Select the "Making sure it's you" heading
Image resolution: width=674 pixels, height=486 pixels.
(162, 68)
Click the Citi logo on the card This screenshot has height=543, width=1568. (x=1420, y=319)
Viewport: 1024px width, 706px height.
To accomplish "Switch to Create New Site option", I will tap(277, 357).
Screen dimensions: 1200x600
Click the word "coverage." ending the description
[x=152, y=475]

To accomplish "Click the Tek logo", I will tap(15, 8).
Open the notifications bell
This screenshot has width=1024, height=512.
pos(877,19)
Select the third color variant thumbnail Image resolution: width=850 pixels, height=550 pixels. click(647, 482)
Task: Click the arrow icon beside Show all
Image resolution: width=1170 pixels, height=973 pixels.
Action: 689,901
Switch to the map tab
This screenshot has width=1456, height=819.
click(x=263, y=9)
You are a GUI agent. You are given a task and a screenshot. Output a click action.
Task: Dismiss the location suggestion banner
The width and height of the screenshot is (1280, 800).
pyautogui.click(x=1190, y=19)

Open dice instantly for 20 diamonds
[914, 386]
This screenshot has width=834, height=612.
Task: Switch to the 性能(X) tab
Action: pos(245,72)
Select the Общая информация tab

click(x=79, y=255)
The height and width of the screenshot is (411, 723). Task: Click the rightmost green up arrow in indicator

◆ ◆ ◆ ◆ ◆

▸ **Exercise brief**
Convert every line of the items above into a numbered list, omitting the blank lines.

▸ **Answer for the task**
1. Select the "Making sure it's you" heading
2. Image resolution: width=674 pixels, height=486 pixels.
3. (162, 68)
4. Click the Citi logo on the card This screenshot has height=543, width=1568. (x=1420, y=319)
5. Viewport: 1024px width, 706px height.
6. To accomplish "Switch to Create New Site option", I will tap(277, 357).
7. Screen dimensions: 1200x600
8. Click the word "coverage." ending the description
9. [x=152, y=475]
10. To accomplish "Click the Tek logo", I will tap(15, 8).
11. Open the notifications bell
12. This screenshot has width=1024, height=512.
13. pos(877,19)
14. Select the third color variant thumbnail Image resolution: width=850 pixels, height=550 pixels. click(647, 482)
15. Task: Click the arrow icon beside Show all
16. Image resolution: width=1170 pixels, height=973 pixels.
17. Action: 689,901
18. Switch to the map tab
19. This screenshot has width=1456, height=819.
20. click(x=263, y=9)
21. You are a GUI agent. You are given a task and a screenshot. Output a click action.
22. Task: Dismiss the location suggestion banner
23. The width and height of the screenshot is (1280, 800).
24. pyautogui.click(x=1190, y=19)
25. Open dice instantly for 20 diamonds
26. [914, 386]
27. This screenshot has width=834, height=612.
28. Task: Switch to the 性能(X) tab
29. Action: pos(245,72)
30. Select the Общая информация tab
31. click(x=79, y=255)
32. The height and width of the screenshot is (411, 723). Task: Click the rightmost green up arrow in indicator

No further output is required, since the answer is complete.